México
Por fin un héroe
Medianoche en Madrid. En la calle corre un viento helado, negro, indomable, castellano viejo con alma de escarcha que parece haber venido a enumerar nuestras miserias colándose por las ventanas, o quizás a amortajar el cadáver de una fantasía colectiva, o yo qué sé. Se oyen unas voces jóvenes, ansiosas. Comienza el fin de semana, que inaugurará un largo puente. Noches de rosas y «cubatas de soldado», de botellón, de fiesta. Me asomo al balcón y veo a un chico tumbado en mitad de la vía pública, dos crías casi adolescentes tratan de levantarlo, pero no tienen bastante fuerza. El muchacho es alto, guapo, bien criado. Pesará una tonelada para las frágiles manos enguantadas de las chiquillas que lo acompañan tiritando de frío y preocupación. No consiguen ponerlo en pie. Está borracho como una cuba. Intentan sacarlo a rastras de la calzada y subirlo a la acera antes de que venga algún coche, pero el chaval se desmaya. Se golpea la cabeza que resuena clamorosamente a hueco, a sueños ahogados en alcohol, a cosas rotas. Así, consigue espabilarse un poco, aunque no logra incorporarse ni un palmo. Sus dos amigas están nerviosas. «Arriba, Gonzalo, ¡arriba!», le grita inútilmente una de ellas, la más dispuesta.

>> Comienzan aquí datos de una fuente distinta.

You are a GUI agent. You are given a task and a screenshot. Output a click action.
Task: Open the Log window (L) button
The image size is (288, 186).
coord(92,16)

Yo observo la tensa escena y ruego: «Sí, levántate, Gonzalo, no te rindas. Tienes que crecer todavía, y estudiar, y trabajar para pagar muchas deudas. Las tuyas, las de todos. Hay tanto que hacer… Ánimo». Pero el chico no responde a mis súplicas silenciosas ni a las alborotadas de sus amigas. Se ha manchado el abrigo con la suciedad del suelo. Tiene los ojos cerrados. Cerrados como el espacio aéreo español. Cerrados como varios negocios en esta misma calle.
«¡Levántate, Gonzalo…!». Lleva su tiempo pero, al fin, el joven consigue moverse por sus propios medios y los tres se alejan dando traspiés. Gonzalo se agarra a la pared de un edificio como si, en realidad, fuera él quien lo estuviese sujetando. Cuando dan la vuelta a la esquina, regreso a mis asuntos. Miro las noticias. Desalentadoras. El puente ha comenzado mal, con decenas de miles de pasajeros varados en los aeropuertos. Estado de alarma, dicen las autoridades. Riesgo país, por otro lado. El euro y sus pendencias.
Un niño sicario capturado en México. Degollaba a sus víctimas. (Era bueno en lo suyo). Veo un vídeo grabado en el Metro de Madrid. Un hombre pierde el equilibrio en un andén y cae a las vías. Los demás pasajeros tratan de avisar al conductor del convoy que está entrando. De repente, otro hombre –un policía de paisano, creo– salta a las vías y logra arrastrar el cuerpo del accidentado. Le salva la vida dos segundos antes de que el tren, que no consigue detenerse, lo arrolle. Viendo esas imágenes, el corazón me da un vuelco y tengo la certeza de que ese héroe anónimo no sólo acaba de salvar una vida sino que ha salvado el mundo para mí. Y siento que aún hay esperanzas porque cada día se producen los milagros.